Читать книгу В ожидании наследства. Страница из жизни Кости Бережкова - Николай Лейкин, Николай Александрович Лейкин - Страница 21

Глава XX

Оглавление

– Прелестно, божество мое, прелестно, – говорил антрепренер Караулов, обращаясь к Надежде Ларионовне. – Сегодня вы превзошли себя. Я сидел в зале и дивился, дивился на вашу находчивость, когда вы после поднесения появились в шубе, накинутой на костюм. Выдумка шикарная. Знаете, теперь будут подражать вашей выдумке, будут нарочно выходить в трико и сверху в шубе. Очень эффектно вышло. Вся публика в восторге. Дайте ручку поцеловать.

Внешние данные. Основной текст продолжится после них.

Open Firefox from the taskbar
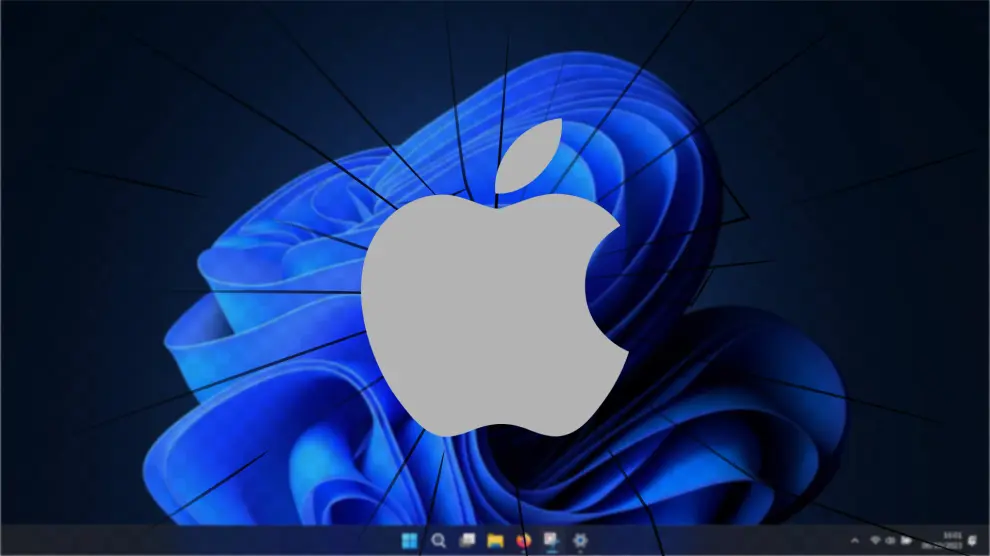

– Было бы за что, – отвечала Надежда Ларионовна, делая серьезное лицо и пряча руки за спину. – Насчет жалованья сквалыжничаете, а сами лезете руки целовать.

– Я сквалыжничаю? Я? Да я грудь мою разорвал бы для вас, ежели бы не был стеснен долгами. Ведь только черту рогатому и не должен. От радости жид-то у меня в кассе сидит, что ли? Для украшения я его туда посадил разве?

Ведь его жиды кредиторы туда посадили, чтобы он выгребал для них полсбора.

– От ваших разговоров мне ни тепло ни холодно, – сделала гримасу Надежда Ларионовна.

– Погодите, будет и вам тепло, сделайте только, чтобы мне было чуточку потеплее. А сделать это вы можете, вас полюбила публика, сборы начались. Я пришел просить и слезно умолять, чтобы вы не принимали предложения Голенастова. Не ездите в провинцию, челом вам бью… – Караулов низко поклонился и хотел протянуть руку до полу, но покосился на стоявших в уборной двух статисточек и сказал: – Идите, миленькие, к себе. Нечего вам тут делать, дайте поговорить.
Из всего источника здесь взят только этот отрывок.